DATA SUPPLIED:
▼▼▼

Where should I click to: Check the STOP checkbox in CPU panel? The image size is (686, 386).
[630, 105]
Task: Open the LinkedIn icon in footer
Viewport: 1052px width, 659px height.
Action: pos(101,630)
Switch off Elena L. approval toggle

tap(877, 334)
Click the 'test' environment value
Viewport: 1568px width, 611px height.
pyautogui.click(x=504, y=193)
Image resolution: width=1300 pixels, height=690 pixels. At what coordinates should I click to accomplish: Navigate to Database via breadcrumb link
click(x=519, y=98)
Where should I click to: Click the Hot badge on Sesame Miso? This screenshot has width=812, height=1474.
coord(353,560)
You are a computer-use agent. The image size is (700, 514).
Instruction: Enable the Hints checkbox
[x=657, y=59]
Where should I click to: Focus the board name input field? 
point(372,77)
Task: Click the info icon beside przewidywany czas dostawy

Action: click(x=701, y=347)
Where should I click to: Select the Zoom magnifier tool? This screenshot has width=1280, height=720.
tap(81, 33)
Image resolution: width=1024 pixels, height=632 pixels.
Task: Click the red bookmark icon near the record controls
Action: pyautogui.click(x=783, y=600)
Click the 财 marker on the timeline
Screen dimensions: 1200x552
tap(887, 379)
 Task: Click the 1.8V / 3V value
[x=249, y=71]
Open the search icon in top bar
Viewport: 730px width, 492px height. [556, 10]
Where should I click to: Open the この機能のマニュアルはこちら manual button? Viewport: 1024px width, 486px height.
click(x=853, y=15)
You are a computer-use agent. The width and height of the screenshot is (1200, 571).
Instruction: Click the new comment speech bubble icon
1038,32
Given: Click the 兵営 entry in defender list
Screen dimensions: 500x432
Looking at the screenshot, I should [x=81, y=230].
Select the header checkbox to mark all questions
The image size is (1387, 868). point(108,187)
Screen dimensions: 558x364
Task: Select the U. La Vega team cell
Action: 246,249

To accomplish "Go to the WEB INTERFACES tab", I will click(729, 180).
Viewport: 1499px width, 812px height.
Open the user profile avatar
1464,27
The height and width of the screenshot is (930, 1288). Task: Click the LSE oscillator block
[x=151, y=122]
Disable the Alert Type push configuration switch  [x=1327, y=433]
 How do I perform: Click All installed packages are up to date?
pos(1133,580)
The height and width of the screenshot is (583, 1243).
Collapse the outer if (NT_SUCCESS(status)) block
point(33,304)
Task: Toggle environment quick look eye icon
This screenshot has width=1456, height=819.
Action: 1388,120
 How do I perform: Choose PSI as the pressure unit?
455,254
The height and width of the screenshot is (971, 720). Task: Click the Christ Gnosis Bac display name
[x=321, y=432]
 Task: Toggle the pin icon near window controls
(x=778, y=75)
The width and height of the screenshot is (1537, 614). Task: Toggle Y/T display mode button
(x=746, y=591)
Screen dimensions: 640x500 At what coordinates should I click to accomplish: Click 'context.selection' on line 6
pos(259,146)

▲▲▲

TASK: Copy out the listing above line for line, with no changes.

WRITTEN SOLUTION:
Where should I click to: Check the STOP checkbox in CPU panel? The image size is (686, 386).
[630, 105]
Task: Open the LinkedIn icon in footer
Viewport: 1052px width, 659px height.
Action: pos(101,630)
Switch off Elena L. approval toggle

tap(877, 334)
Click the 'test' environment value
Viewport: 1568px width, 611px height.
pyautogui.click(x=504, y=193)
Image resolution: width=1300 pixels, height=690 pixels. At what coordinates should I click to accomplish: Navigate to Database via breadcrumb link
click(x=519, y=98)
Where should I click to: Click the Hot badge on Sesame Miso? This screenshot has width=812, height=1474.
coord(353,560)
You are a computer-use agent. The image size is (700, 514).
Instruction: Enable the Hints checkbox
[x=657, y=59]
Where should I click to: Focus the board name input field? 
point(372,77)
Task: Click the info icon beside przewidywany czas dostawy

Action: click(x=701, y=347)
Where should I click to: Select the Zoom magnifier tool? This screenshot has width=1280, height=720.
tap(81, 33)
Image resolution: width=1024 pixels, height=632 pixels.
Task: Click the red bookmark icon near the record controls
Action: pyautogui.click(x=783, y=600)
Click the 财 marker on the timeline
Screen dimensions: 1200x552
tap(887, 379)
 Task: Click the 1.8V / 3V value
[x=249, y=71]
Open the search icon in top bar
Viewport: 730px width, 492px height. [556, 10]
Where should I click to: Open the この機能のマニュアルはこちら manual button? Viewport: 1024px width, 486px height.
click(x=853, y=15)
You are a computer-use agent. The width and height of the screenshot is (1200, 571).
Instruction: Click the new comment speech bubble icon
1038,32
Given: Click the 兵営 entry in defender list
Screen dimensions: 500x432
Looking at the screenshot, I should [x=81, y=230].
Select the header checkbox to mark all questions
The image size is (1387, 868). point(108,187)
Screen dimensions: 558x364
Task: Select the U. La Vega team cell
Action: 246,249

To accomplish "Go to the WEB INTERFACES tab", I will click(729, 180).
Viewport: 1499px width, 812px height.
Open the user profile avatar
1464,27
The height and width of the screenshot is (930, 1288). Task: Click the LSE oscillator block
[x=151, y=122]
Disable the Alert Type push configuration switch  [x=1327, y=433]
 How do I perform: Click All installed packages are up to date?
pos(1133,580)
The height and width of the screenshot is (583, 1243).
Collapse the outer if (NT_SUCCESS(status)) block
point(33,304)
Task: Toggle environment quick look eye icon
This screenshot has width=1456, height=819.
Action: 1388,120
 How do I perform: Choose PSI as the pressure unit?
455,254
The height and width of the screenshot is (971, 720). Task: Click the Christ Gnosis Bac display name
[x=321, y=432]
 Task: Toggle the pin icon near window controls
(x=778, y=75)
The width and height of the screenshot is (1537, 614). Task: Toggle Y/T display mode button
(x=746, y=591)
Screen dimensions: 640x500 At what coordinates should I click to accomplish: Click 'context.selection' on line 6
pos(259,146)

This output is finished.